JSON is widely used by various web APIs. For example, we can get weather data from OpenWeatherMap API. We need to register and get API key. Then we can use it to get weather data for any city in the world.

We will start by using fake JSON API from https://jsonplaceholder.typicode.com/

We will use requests library to get data from web.

Requests is just a wrapper around standard Python library urllib. It makes it easier to use.

In [23]:
# if you do not have requests module installed you can install it with
# !pip install requests from notebook cell
# or pip install requests from command line - terminal
import requests # we need to import requests module to make http requests
# can we get version of requests module?
print(requests.__version__) # should not really matter but it is good to know

2.31.0


In [24]:
# then we need url address which we want to get data from
url = "https://jsonplaceholder.typicode.com/users"
print(f"Getting data from {url}")

Getting data from https://jsonplaceholder.typicode.com/users


In [25]:
# making a get request to our url
response = requests.get(url) # this makes a request to our url
# there are many options
# can use post, put, delete, patch, head, options
# can put headers in our request for authorization, content type, etc.
# first let's get a status code
print(response.status_code) # 200 is good, 404 is not found, 500 is server error

# full list of http status codes: https://en.wikipedia.org/wiki/

# good one is 418 I'm a teapot
# https://en.wikipedia.org/wiki/HTTP_418

200


In [26]:
# now that we have a response in our memory we can get data from it
# let'' get pure text for now
text_data = response.text # just a string
# first 100 characters
print(text_data[:100])

[
  {
    "id": 1,
    "name": "Leanne Graham",
    "username": "Bret",
    "email": "Sincere@april.


In [27]:
# we could change text(str) into our python data structure with
json_data = json.loads(text_data) # loads from string
print(type(json_data)) # list of dictionaries

<class 'list'>


In [28]:
# let's get first user's name
print(json_data[0]["name"])

Leanne Graham


In [29]:
# we do not really need this two step process
# requests can give us json data directly
json_data_also = response.json() # this will convert json string to python data structure

# let's get first user's name
print(json_data_also[0]["name"])

Leanne Graham


## Typical JSON structure

Typically JSON data is a dictionary with keys and values. Values can be strings, numbers, lists, or other dictionaries.
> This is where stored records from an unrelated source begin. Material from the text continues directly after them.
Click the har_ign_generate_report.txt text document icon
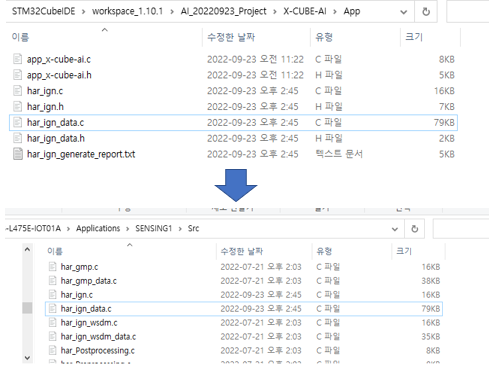 point(17,154)
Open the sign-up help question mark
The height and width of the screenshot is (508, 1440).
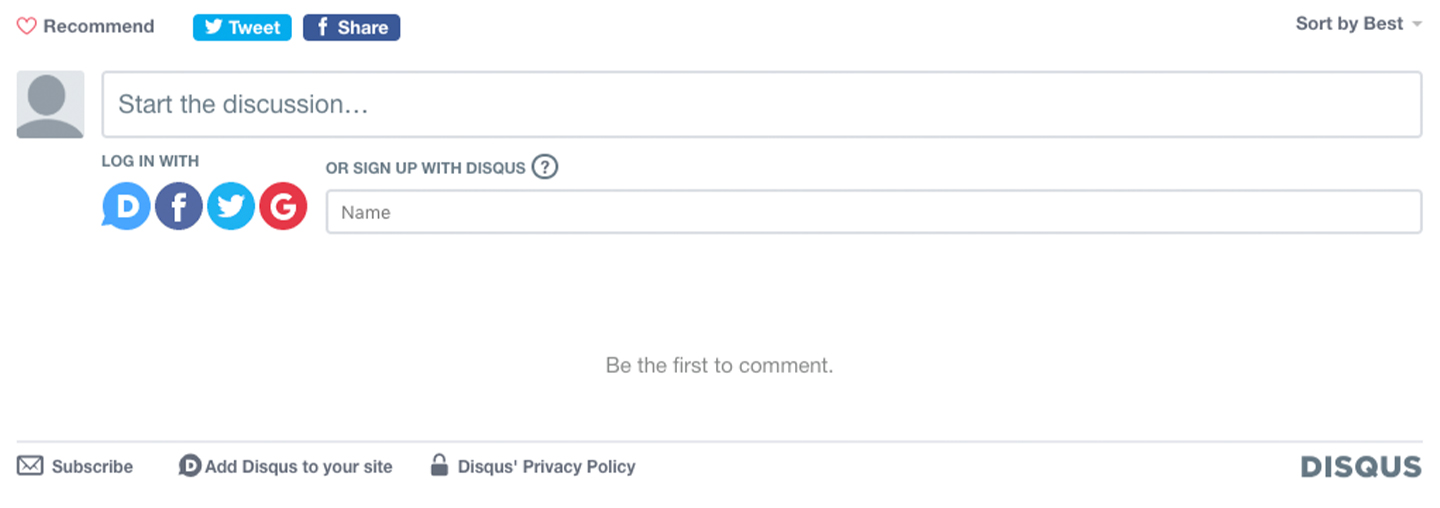click(544, 167)
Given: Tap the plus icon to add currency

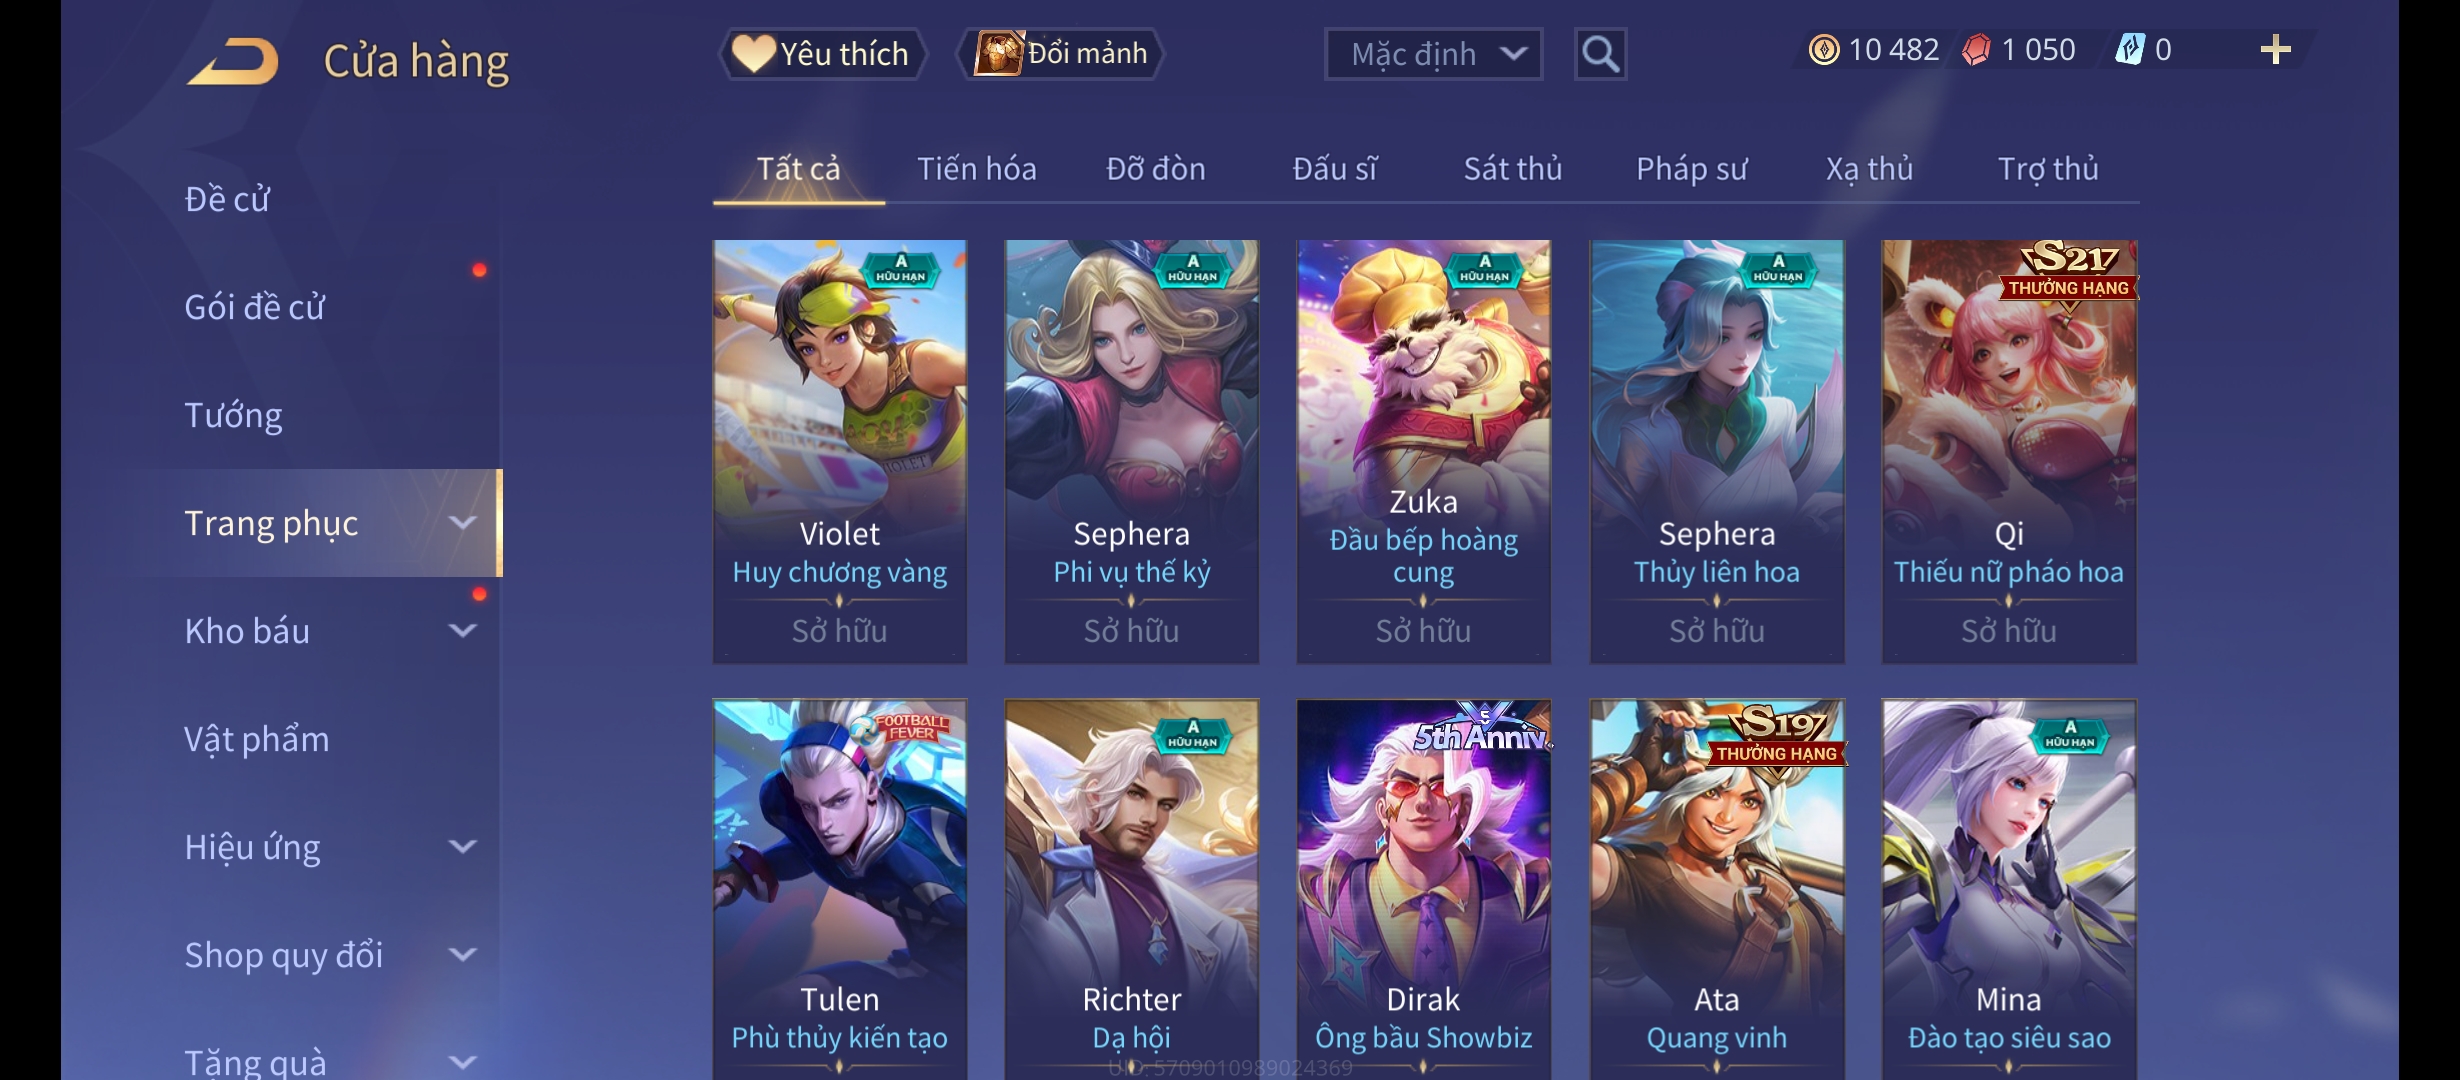Looking at the screenshot, I should tap(2275, 50).
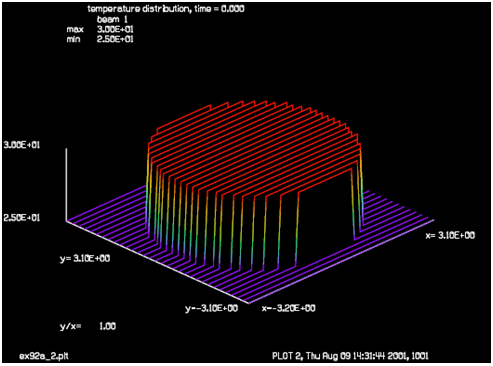The width and height of the screenshot is (493, 366).
Task: Click the y= 3.10E+00 axis label
Action: tap(85, 259)
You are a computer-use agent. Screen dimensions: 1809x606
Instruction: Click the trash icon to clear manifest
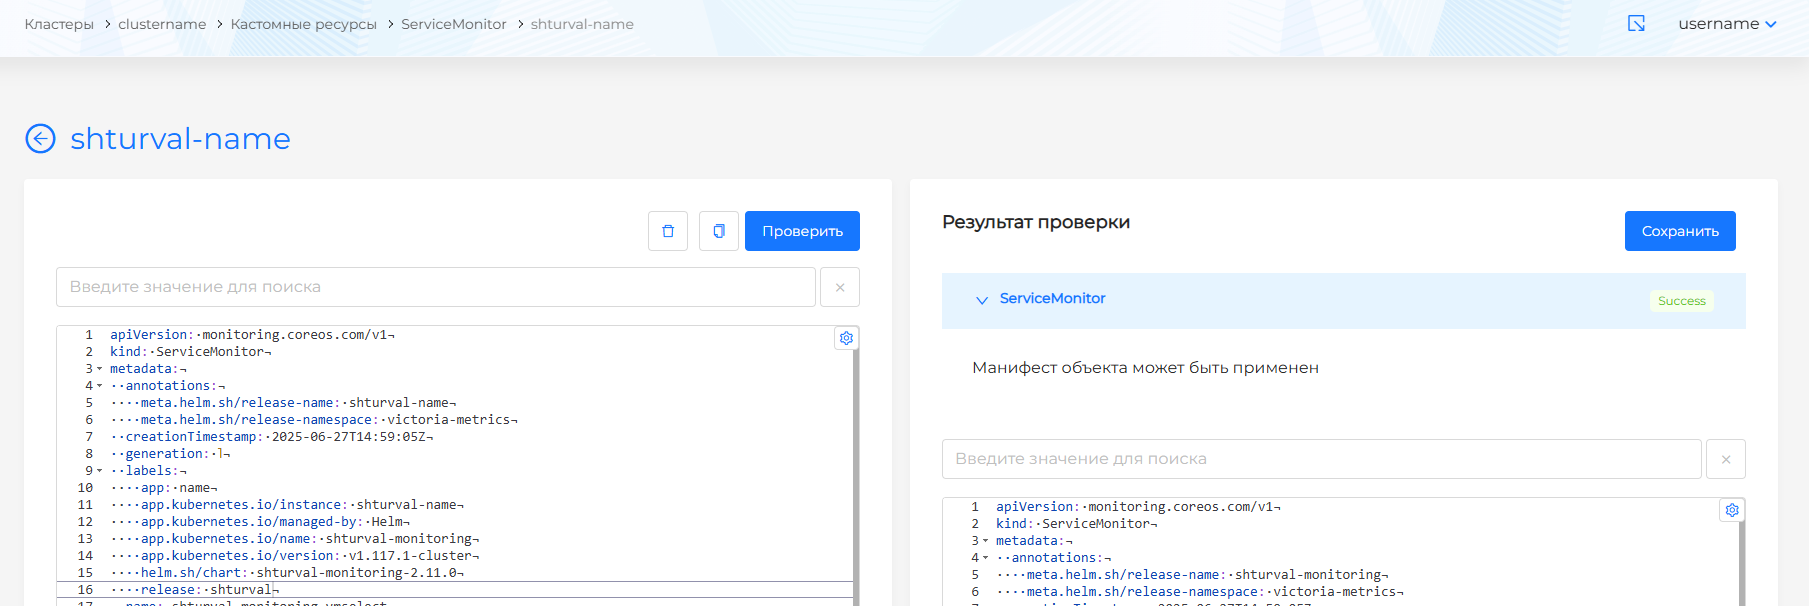(x=668, y=231)
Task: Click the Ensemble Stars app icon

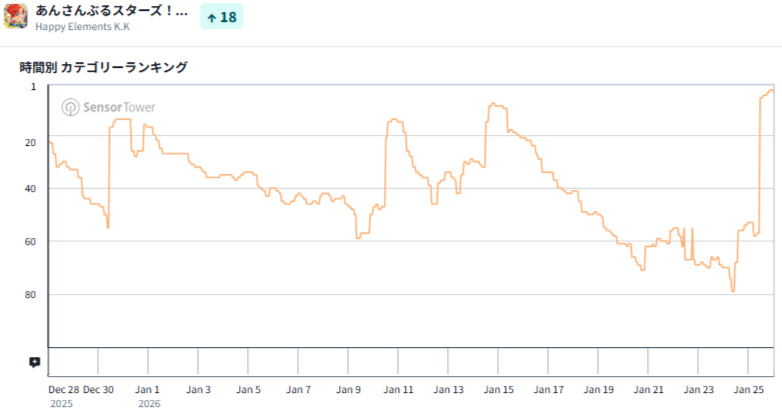Action: coord(16,17)
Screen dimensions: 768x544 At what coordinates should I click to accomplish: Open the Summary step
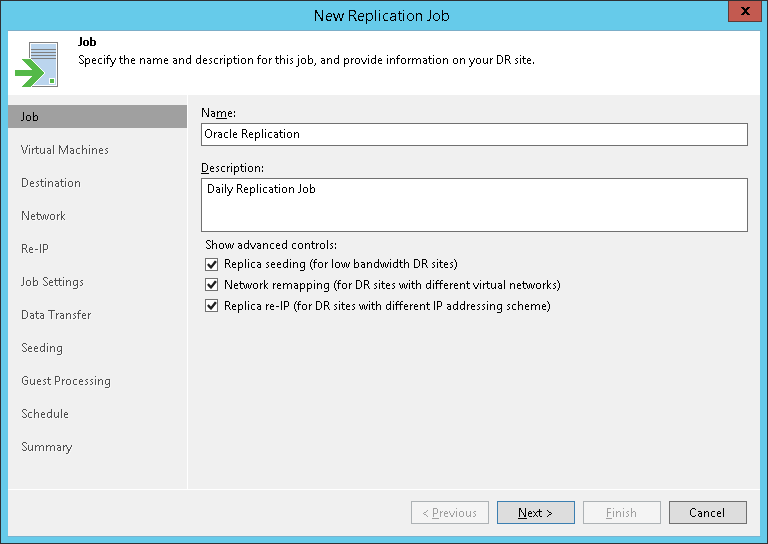coord(47,447)
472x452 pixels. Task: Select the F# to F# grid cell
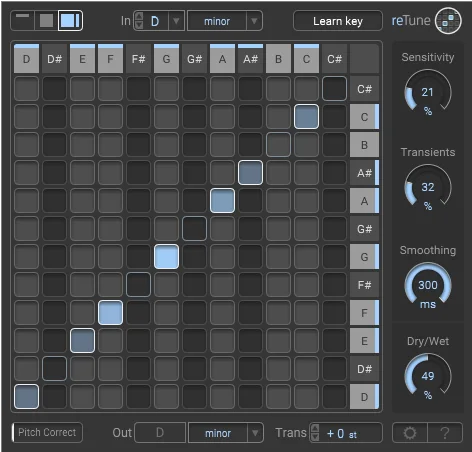[x=138, y=285]
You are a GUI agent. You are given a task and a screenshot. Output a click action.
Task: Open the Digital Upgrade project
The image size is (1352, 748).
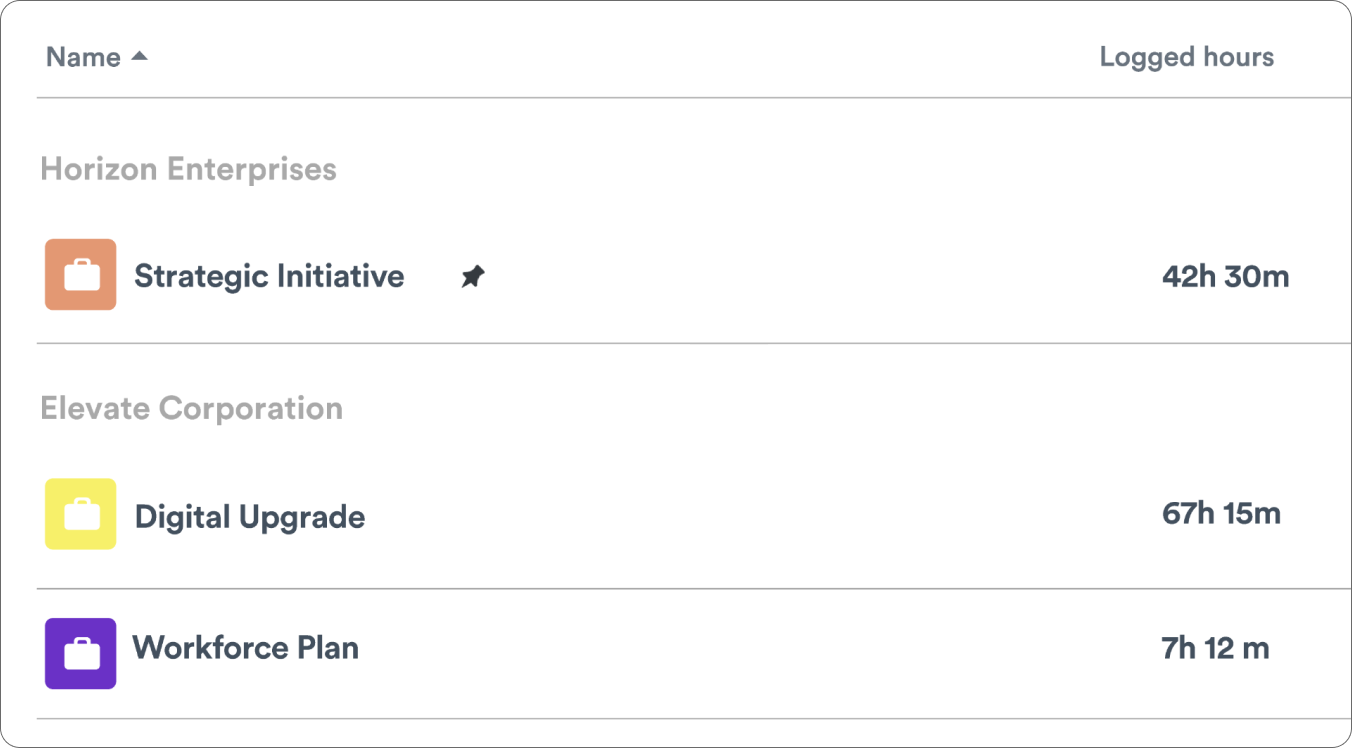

Alternatively, JSON data can be a list of dictionaries.

In [30]:
# so here if I want longitute of first person's address I would use
print(json_data_also[0]["address"]["geo"]["lng"])

81.1496


## Awesome JSON APIs

There is a cool list of curated JSON APIs here:
* https://github.com/public-apis/public-apis

Many APIs have rate limits, some need registration to get API key - we pass that in header

Some APIs that are free can be down since they are volunteer based mostly.

In [31]:
cat_url = "https://cat-fact.herokuapp.com/facts"
cat_response = requests.get(cat_url)
# status code
print(cat_response.status_code) # we could use status code in if statement

200


In [32]:
cat_data = cat_response.json()
# type
print(type(cat_data)) # list

<class 'list'>


In [33]:
# let's print first 3 cat facts
for cat_fact in cat_data[:3]:
    print(cat_fact["text"])

Owning a cat can reduce the risk of stroke and heart attack by a third.
Most cats are lactose intolerant, and milk can cause painful stomach cramps and diarrhea. It's best to forego the milk and just give your cat the standard: clean, cool drinking water.
Domestic cats spend about 70 percent of the day sleeping and 15 percent of the day grooming.